=== Data supplied ===
============================================================
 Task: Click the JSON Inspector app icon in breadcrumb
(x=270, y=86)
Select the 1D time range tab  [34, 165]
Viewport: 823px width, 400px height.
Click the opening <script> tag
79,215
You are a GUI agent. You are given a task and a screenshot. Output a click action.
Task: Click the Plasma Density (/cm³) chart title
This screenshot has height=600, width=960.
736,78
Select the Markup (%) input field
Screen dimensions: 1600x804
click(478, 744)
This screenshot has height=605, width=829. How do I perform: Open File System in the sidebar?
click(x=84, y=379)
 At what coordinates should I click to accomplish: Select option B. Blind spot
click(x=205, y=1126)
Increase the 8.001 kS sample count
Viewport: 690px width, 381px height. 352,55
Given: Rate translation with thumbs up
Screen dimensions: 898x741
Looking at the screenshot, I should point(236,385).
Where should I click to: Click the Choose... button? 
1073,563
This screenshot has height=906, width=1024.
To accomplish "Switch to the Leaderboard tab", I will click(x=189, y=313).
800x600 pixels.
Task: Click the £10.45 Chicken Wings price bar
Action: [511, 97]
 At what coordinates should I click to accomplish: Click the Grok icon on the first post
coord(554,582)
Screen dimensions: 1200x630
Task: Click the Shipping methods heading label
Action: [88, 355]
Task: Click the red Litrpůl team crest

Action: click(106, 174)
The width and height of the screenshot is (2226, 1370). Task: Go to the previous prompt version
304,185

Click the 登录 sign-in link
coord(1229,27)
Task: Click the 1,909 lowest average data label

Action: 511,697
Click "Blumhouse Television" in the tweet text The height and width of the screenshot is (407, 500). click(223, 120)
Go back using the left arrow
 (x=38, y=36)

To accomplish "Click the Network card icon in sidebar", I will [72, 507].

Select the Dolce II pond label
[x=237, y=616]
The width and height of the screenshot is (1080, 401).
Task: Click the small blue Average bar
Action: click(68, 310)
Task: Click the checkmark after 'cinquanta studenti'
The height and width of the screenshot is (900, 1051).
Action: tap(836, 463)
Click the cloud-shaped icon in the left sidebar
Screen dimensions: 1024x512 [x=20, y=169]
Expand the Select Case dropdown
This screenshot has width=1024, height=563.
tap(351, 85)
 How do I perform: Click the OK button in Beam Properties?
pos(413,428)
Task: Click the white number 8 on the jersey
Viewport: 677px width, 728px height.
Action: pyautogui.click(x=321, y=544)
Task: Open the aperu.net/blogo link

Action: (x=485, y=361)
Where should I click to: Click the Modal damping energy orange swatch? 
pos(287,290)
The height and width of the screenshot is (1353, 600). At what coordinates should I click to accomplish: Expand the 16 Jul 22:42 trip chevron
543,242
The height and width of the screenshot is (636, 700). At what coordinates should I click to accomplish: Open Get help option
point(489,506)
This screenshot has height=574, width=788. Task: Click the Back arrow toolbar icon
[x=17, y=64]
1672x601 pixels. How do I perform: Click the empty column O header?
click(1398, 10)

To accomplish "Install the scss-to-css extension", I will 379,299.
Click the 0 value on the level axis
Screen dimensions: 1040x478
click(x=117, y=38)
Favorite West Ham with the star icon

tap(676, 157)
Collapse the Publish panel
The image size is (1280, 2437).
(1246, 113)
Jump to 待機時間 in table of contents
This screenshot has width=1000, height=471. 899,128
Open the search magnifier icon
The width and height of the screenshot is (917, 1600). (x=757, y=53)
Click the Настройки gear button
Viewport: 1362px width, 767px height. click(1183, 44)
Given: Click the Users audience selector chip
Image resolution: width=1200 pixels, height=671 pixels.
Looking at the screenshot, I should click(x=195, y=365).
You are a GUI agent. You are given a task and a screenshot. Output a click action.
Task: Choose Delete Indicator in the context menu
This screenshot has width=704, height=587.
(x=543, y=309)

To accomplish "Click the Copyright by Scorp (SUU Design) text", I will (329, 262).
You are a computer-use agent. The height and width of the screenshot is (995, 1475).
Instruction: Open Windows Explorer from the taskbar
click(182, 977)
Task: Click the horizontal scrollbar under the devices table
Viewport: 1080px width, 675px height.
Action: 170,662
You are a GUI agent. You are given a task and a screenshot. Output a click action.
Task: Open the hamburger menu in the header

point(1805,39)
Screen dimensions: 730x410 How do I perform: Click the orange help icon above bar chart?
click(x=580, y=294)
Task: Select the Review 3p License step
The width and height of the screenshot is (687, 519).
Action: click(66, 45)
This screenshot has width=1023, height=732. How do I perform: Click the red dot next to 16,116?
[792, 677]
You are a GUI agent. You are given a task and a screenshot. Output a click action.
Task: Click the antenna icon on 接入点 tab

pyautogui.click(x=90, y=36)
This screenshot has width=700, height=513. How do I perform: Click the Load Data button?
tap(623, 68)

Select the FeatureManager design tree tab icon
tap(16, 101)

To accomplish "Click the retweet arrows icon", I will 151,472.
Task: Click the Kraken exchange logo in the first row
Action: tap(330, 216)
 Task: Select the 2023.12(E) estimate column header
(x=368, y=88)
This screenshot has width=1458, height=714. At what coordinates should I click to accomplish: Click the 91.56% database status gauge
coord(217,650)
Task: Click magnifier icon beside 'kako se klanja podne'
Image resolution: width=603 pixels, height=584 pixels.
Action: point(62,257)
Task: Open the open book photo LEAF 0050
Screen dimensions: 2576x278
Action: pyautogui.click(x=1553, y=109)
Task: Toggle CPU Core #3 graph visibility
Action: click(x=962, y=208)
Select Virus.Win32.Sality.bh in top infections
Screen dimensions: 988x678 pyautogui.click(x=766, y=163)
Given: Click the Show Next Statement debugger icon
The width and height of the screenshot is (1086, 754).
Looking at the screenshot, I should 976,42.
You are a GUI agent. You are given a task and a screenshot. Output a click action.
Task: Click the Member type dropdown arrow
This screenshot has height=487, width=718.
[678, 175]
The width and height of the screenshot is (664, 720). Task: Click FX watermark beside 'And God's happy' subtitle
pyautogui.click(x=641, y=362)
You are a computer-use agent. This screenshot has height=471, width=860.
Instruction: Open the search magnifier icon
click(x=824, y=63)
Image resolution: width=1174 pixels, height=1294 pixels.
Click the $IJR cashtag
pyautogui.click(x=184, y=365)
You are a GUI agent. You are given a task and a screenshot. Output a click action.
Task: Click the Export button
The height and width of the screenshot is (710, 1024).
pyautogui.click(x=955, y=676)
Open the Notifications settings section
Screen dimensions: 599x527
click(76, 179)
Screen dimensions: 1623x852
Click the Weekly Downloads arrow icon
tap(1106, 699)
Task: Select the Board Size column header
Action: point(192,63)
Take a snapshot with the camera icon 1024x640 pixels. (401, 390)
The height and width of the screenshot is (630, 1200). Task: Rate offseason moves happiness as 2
============================================================
=== Work to be completed ===
Take each line of the material above that holds the string "computer" and copy it.

=== Task solution ===
You are a computer-use agent. The height and width of the screenshot is (995, 1475).
You are a computer-use agent. This screenshot has height=471, width=860.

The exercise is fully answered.